Source code for uravu.relationship

"""
The :py:class:`~uravu.relationship.Relationship` class is a foundational component of the :py:mod:`uravu` package, and acts as the main API for use of the package.
This class enables the storage of the relationship between the model and the data.

Objects of this class offer easy methods to perform maximum likelihood evaluation, Markiv chain Monte Carlo (MCMC) for posterior probabiltiy determination and Bayesian evidence estimation by nested sampling.

See the `tutorials online`_ for more guidence of how to use this package.

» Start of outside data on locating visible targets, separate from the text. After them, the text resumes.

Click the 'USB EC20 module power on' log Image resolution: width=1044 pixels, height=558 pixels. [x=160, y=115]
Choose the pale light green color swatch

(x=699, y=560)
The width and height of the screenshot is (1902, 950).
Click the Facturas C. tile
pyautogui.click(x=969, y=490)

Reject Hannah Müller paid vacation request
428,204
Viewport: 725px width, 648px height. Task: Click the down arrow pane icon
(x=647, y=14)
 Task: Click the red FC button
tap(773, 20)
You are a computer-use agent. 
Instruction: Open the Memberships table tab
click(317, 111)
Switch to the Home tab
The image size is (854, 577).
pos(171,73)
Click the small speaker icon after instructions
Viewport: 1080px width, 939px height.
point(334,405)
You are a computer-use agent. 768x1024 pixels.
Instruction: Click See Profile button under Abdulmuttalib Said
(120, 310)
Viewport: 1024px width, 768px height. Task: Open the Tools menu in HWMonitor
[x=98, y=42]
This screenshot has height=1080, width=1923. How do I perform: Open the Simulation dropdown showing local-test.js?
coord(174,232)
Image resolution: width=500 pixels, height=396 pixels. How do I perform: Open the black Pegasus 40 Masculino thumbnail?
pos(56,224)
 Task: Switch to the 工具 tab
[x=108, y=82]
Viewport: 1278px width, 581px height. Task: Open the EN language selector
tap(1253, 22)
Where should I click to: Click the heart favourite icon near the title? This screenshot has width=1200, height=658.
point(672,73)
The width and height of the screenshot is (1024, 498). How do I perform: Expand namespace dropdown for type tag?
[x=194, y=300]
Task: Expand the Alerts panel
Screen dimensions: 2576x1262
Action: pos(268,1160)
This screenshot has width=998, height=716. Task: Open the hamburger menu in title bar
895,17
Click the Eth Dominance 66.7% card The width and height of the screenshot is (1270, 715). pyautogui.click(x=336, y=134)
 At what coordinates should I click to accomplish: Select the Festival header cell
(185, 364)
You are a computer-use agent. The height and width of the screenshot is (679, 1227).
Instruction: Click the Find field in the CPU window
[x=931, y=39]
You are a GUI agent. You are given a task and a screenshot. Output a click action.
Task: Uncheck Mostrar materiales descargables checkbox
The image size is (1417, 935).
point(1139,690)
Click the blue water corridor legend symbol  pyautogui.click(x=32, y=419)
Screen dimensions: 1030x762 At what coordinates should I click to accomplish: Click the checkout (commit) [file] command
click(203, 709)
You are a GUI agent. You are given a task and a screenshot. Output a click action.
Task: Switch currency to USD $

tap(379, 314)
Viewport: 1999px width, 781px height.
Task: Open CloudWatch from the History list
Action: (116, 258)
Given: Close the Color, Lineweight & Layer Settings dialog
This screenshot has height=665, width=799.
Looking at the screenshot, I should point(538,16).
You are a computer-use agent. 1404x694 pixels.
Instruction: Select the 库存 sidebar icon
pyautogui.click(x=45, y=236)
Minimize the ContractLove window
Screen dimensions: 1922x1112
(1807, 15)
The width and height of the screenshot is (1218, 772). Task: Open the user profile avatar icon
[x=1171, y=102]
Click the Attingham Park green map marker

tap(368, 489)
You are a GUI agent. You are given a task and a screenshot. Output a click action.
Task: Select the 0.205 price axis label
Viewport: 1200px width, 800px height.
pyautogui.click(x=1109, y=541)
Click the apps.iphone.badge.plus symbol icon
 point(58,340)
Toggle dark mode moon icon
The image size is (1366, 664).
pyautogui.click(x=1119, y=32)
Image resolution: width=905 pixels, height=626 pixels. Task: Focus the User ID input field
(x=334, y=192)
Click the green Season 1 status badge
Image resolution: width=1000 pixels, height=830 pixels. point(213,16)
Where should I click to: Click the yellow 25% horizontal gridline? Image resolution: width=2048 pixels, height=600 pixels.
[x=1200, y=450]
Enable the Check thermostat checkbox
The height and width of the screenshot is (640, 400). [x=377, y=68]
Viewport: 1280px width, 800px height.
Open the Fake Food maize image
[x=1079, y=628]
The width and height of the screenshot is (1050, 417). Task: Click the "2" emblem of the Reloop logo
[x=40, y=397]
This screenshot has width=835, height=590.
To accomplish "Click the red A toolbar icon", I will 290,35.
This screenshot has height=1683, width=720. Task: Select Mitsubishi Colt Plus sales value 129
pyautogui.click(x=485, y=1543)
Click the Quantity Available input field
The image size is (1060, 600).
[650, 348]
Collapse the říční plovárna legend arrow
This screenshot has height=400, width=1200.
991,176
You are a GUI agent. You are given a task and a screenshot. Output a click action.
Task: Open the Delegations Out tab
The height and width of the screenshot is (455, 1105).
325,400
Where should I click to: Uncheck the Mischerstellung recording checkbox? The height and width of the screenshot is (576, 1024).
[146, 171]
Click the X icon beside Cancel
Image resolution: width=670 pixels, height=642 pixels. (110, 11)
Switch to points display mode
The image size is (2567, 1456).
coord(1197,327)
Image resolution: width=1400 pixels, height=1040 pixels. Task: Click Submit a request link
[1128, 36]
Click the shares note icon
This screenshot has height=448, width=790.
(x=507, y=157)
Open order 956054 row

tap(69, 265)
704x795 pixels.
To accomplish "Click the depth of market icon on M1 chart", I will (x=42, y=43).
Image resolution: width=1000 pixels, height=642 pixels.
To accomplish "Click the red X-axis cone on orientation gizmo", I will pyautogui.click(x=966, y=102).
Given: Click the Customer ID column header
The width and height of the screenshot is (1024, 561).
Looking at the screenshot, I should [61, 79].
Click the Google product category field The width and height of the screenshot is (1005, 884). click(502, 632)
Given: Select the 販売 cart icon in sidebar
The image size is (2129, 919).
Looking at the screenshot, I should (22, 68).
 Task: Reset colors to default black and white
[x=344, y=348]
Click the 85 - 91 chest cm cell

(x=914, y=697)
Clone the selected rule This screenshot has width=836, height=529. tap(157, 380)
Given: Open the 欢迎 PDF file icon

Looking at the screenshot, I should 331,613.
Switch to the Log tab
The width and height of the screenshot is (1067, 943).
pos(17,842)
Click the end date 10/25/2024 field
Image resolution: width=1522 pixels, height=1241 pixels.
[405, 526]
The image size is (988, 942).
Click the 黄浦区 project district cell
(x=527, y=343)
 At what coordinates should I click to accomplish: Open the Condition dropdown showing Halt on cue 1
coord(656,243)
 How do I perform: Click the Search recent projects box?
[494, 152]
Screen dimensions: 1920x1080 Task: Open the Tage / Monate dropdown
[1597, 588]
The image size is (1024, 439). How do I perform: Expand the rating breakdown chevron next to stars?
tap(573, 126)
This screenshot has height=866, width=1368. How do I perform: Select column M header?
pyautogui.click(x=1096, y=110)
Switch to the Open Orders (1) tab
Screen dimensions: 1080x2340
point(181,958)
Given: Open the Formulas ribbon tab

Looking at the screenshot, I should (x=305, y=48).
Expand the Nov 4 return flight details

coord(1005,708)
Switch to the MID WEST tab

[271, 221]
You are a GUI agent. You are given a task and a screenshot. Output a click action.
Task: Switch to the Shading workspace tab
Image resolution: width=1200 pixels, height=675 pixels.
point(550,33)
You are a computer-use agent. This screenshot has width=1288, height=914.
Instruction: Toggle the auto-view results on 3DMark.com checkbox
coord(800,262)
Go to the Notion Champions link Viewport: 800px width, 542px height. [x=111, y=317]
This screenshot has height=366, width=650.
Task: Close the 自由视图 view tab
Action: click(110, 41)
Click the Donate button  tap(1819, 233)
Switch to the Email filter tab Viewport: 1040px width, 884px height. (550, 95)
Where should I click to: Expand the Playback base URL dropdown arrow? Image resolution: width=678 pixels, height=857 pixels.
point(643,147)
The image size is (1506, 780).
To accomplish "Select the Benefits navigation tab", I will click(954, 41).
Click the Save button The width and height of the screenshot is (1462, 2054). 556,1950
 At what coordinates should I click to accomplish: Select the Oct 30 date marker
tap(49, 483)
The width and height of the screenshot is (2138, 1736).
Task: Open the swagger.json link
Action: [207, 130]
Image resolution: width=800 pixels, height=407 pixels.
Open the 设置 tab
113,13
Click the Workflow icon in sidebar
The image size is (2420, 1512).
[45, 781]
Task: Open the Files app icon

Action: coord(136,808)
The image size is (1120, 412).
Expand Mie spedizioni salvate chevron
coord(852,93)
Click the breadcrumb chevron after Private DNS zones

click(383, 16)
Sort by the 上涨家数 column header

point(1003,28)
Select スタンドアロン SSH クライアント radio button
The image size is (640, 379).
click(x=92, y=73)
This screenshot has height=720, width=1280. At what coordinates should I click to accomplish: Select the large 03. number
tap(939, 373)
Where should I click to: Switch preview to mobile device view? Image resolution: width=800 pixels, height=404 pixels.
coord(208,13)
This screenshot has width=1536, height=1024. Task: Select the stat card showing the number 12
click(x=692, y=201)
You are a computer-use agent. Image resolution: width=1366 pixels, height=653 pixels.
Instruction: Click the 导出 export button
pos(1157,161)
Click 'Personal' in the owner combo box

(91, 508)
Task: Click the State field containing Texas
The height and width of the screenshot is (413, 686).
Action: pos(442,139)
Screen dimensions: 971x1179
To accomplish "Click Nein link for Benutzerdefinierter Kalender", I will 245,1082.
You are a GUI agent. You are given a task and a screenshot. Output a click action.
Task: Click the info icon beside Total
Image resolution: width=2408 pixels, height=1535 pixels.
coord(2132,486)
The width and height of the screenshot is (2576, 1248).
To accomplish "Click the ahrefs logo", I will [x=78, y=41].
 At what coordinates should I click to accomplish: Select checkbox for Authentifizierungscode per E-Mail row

.. _tutorials online: https://uravu.rtfd.io
"""

# Copyright (c) Andrew R. McCluskey
# Distributed under the terms of the MIT License
# author: Andrew R. McCluskey

from typing import Callable, List, Union, Tuple
from inspect import getfullargspec
import numpy as np
from scipy import stats
from uncertainties import ufloat
from uravu import optimize, sampling
from uravu.distribution import Distribution
from uravu.axis import Axis


[docs]class Relationship:
    """
    The :py:class:`~uravu.relationship.Relationship` class is the base of the :py:mod:`uravu` package, enabling the use of Bayesian inference for the assessment of a model's ability to describe some data.

    Attributes:
    :param function (:py:attr:`callable`): The function that is modelled.
    :param abscissa (:py:attr:`array_like`): The abscissa data that the modelling should be performed on.
    :param ordinate (:py:attr:`list` or :py:class:`uravu.distribution.Distribution` or :py:attr:`array_like`): The ordinate data against with the model should be compared. This should be an :py:attr:`list` or :py:class:`uravu.distribution.Distribution` unless a :py:attr:`ordinate_error` is given.
    :param variables (:py:attr:`list` of :py:class:`uravu.distribution.Distribution`): Variables in the :py:attr:`~uravu.relationship.Relationship.function`.
        bounds (:py:attr:`tuple`): The minimum and maximum values for each parameters.
        ln_evidence (:py:class:`uncertainties.core.Variable`): The natural-log of the Bayesian evidence for the model to the given data.
        mcmc_results (:py:attr:`dict`): The results from :func:`emcee.EnsembleSampler.run_mcmc()` sampling.
        nested_sampling_results (:py:attr:`dict`): The results from :func:`dynesty.NestedSampler.run_nested()` nested sampling.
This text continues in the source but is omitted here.